Butternut squash and kale curry
Ingredients
200g short-grain brown rice
200g creamed coconut
1 butternut squash
1 lemongrass stalk
400g tin chickpeas, drained and rinsed
Juice of 1 lemon
100g kale, tough stalks removed
Chilli flakes, to taste
For the paste
1 shallot, chopped
3cm fresh ginger, peeled and chopped
4 garlic cloves, chopped
juice of 1 lime
2tsp ground turmeric
2tsp ground cumin
¼tsp grated nutmeg
1tsp ground cinnamon
¼tsp ground cardamom
4tbsp tamari
½tbsp ground black pepper
Method
Cook the rice according to the packet instructions. Make sure that the water doesn’t completely evaporate as you cook. This should take 20-30 minutes.
Next, make the curry paste. Place the paste ingredients in a blender and whizz until a paste forms.
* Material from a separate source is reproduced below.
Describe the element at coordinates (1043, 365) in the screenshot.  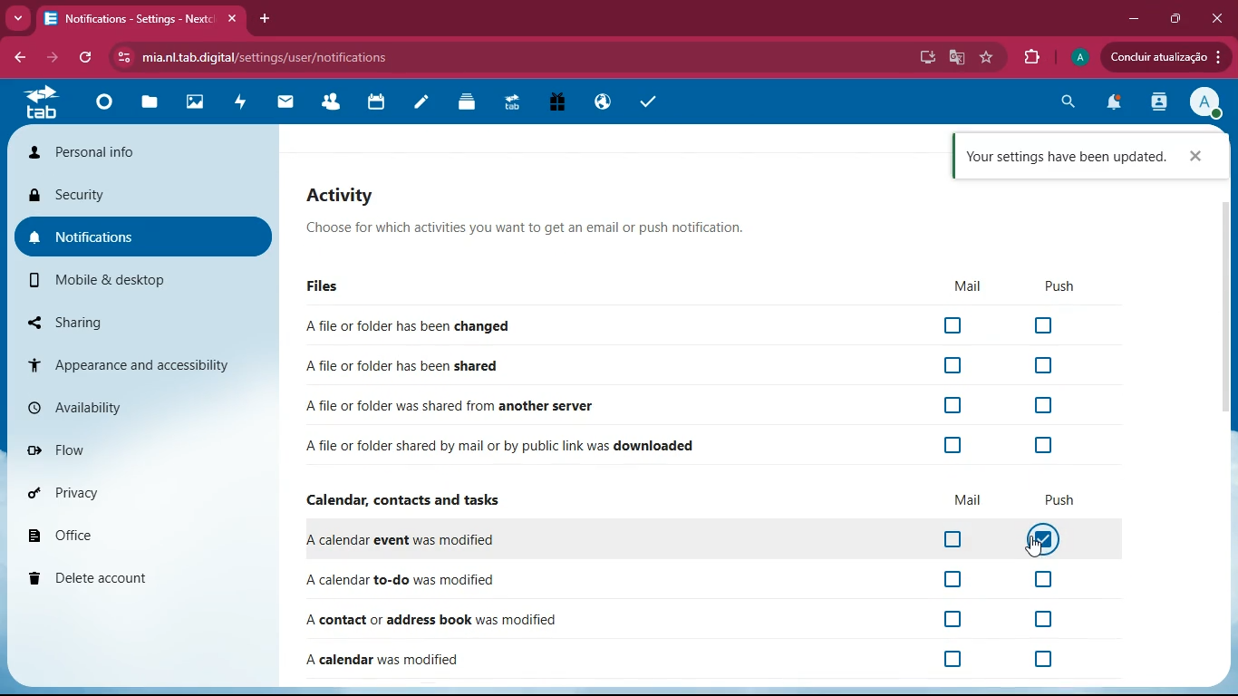
I see `checkbox` at that location.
Chop the creamed coconut and dissolve in 800ml boiling water to make coconut milk. Peel the butternut squash and cut into bite-sized chunks.
Add the curry paste to a large pan over a low heat and cook for 3 minutes, making sure it doesn’t burn. Then add the coconut milk and stir thoroughly, bringing it to a boil.
Add the butternut squash and lemongrass and cover with a lid. Turn the heat down and allow it to simmer for 10 minutes. Add the chickpeas and simmer for another 20 minutes until the squash starts to soften.
Remove the lid from the saucepan and add the lemon juice. Next, add the kale, allowing it to wilt for 5 minutes. Once the squash is soft, it is ready to serve. Remove the lemongrass stalk and discard, and then add a sprinkle of chilli flakes to taste.